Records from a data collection
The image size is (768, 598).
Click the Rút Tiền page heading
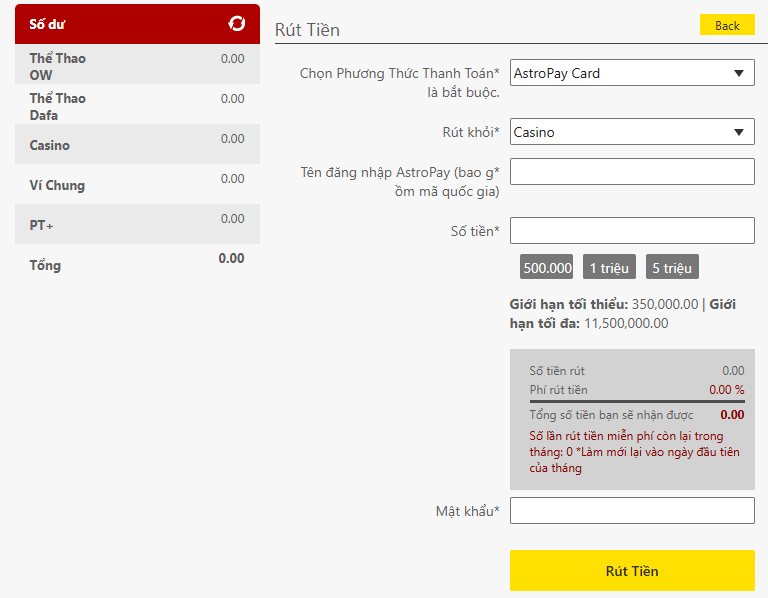(308, 30)
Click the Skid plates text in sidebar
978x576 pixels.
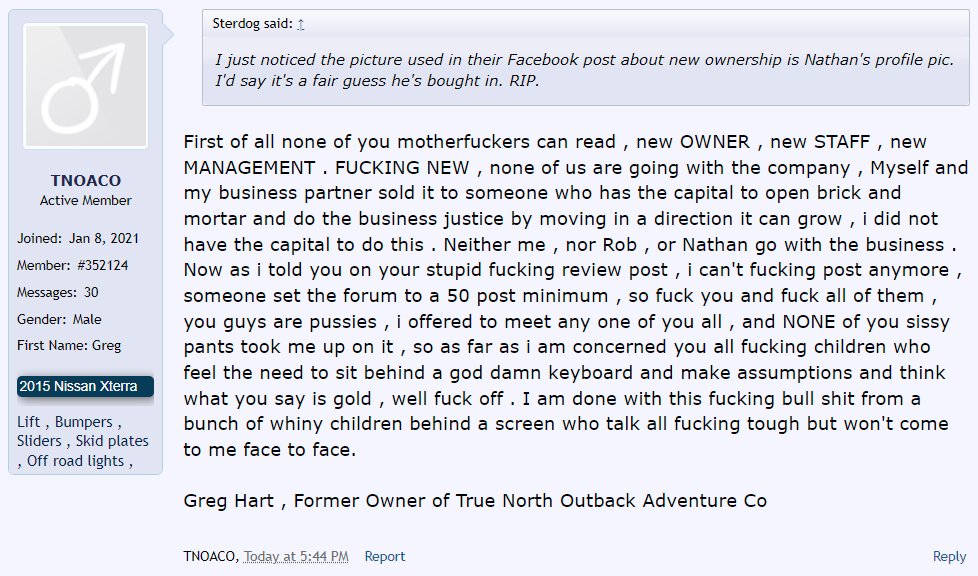(112, 441)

Assignment
Copy out the data above to the letter, and keep every picture out of it.

Solution for this problem
The image size is (768, 598).
Click the Rút Tiền page heading
(308, 30)
Click the Skid plates text in sidebar
978x576 pixels.
(112, 441)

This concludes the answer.